If an election were held now, only 50.7 per cent of people in Andalucía would bother to vote, the lowest level since 1982. The performance of the PSOE – IU Andalucía coalition government is rated as either bad or very bad by 58 per cent of Andaluces, the highest level since these surveys commenced in 2007. When you look closely you can seen that approval ratings for all parties are frighteningly low: the fact is Spaniards have turned their backs on all politicians be they right, left or centre.

This disillusionment with politicians and democracy is a very toxic mix indeed. As it currently stands, there is a Spanish Government largely out of control and listening to nobody including its own people and party.

The current crisis between the Spanish Government and Gibraltar is not perceived by Spaniards as being over the sovereignty of the territory but as a frantic attempt by Madrid to distract attention away from the Bárcenas corruption scandal than envelopes the PP and the Prime Minister, Mariano Rajoy.

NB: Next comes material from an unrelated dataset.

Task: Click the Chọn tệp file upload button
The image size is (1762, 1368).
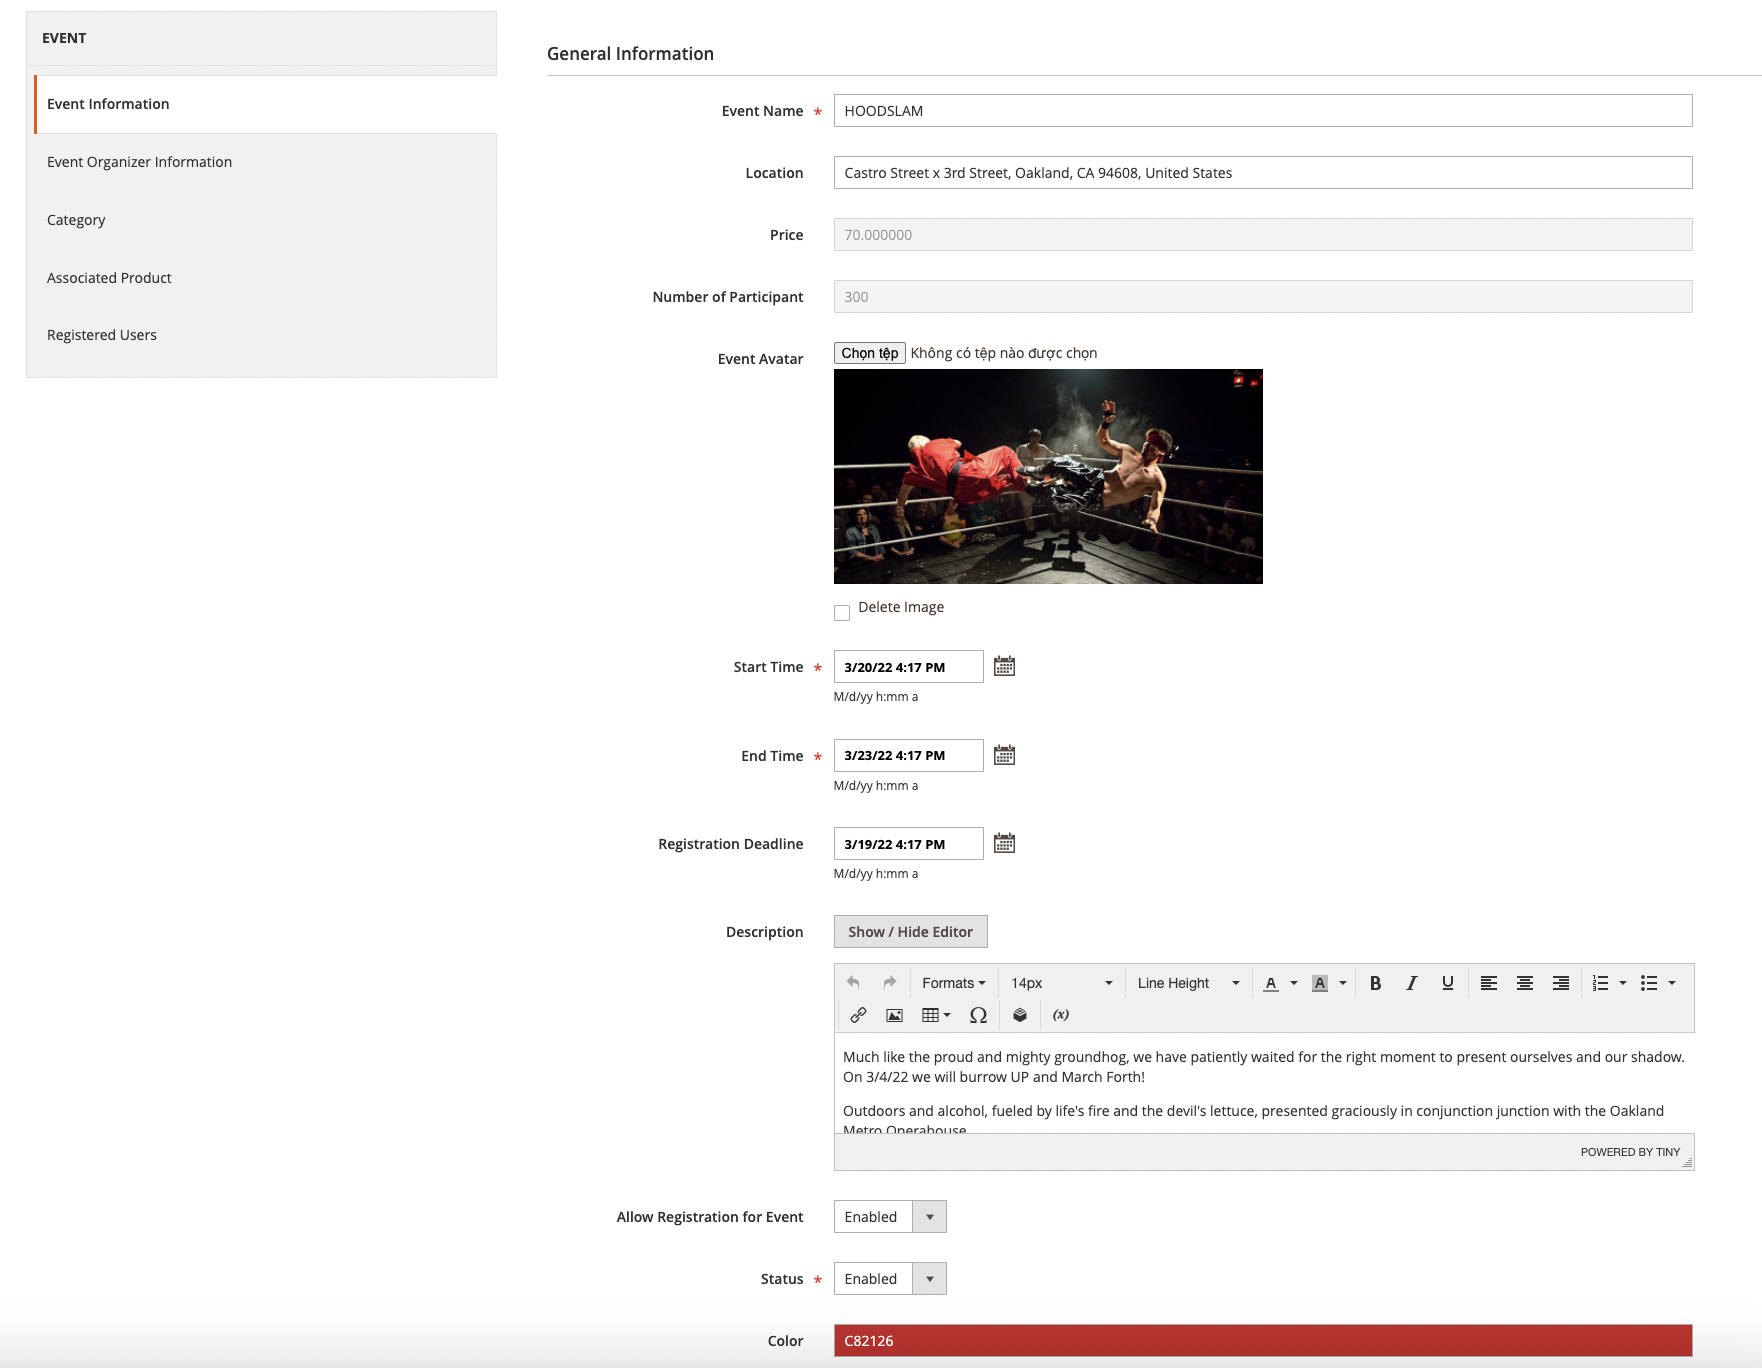Action: coord(868,352)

Bárcenas was the PP’s treasurer who had millions stashed away in secret bank accounts abroad. Rajoy, who supported his treasurer, is mired in the perception of corruption. Bárcenas insists he made illicit payments to Rajoy and other top politicians of the PP. Because Bárcenas refuses to resign, the Prime Minister is isolated by the other parties in Parliament.

In a Spain of record high unemployment, a severe economic crisis, thousands upon thousands losing their homes but still owing the banks money, countless homeless, the need for communal kitchens to feed hungry men, women and children, food banks for disadvantaged families and used clothing for those who have nothing, Spaniards are not going to stand by and let their corrupt politicians get away with it.

They see the attempts by Rajoy and his Foreign Minister Margallo to confront Gibraltar as a cheap attempt to divert their attention. As one Spanish newspaper asked on Saturday: Do they think we are stupid? No, Spaniards are not but they are very angry indeed and their politicians will pay the price. The question is: if democracy goes, what then?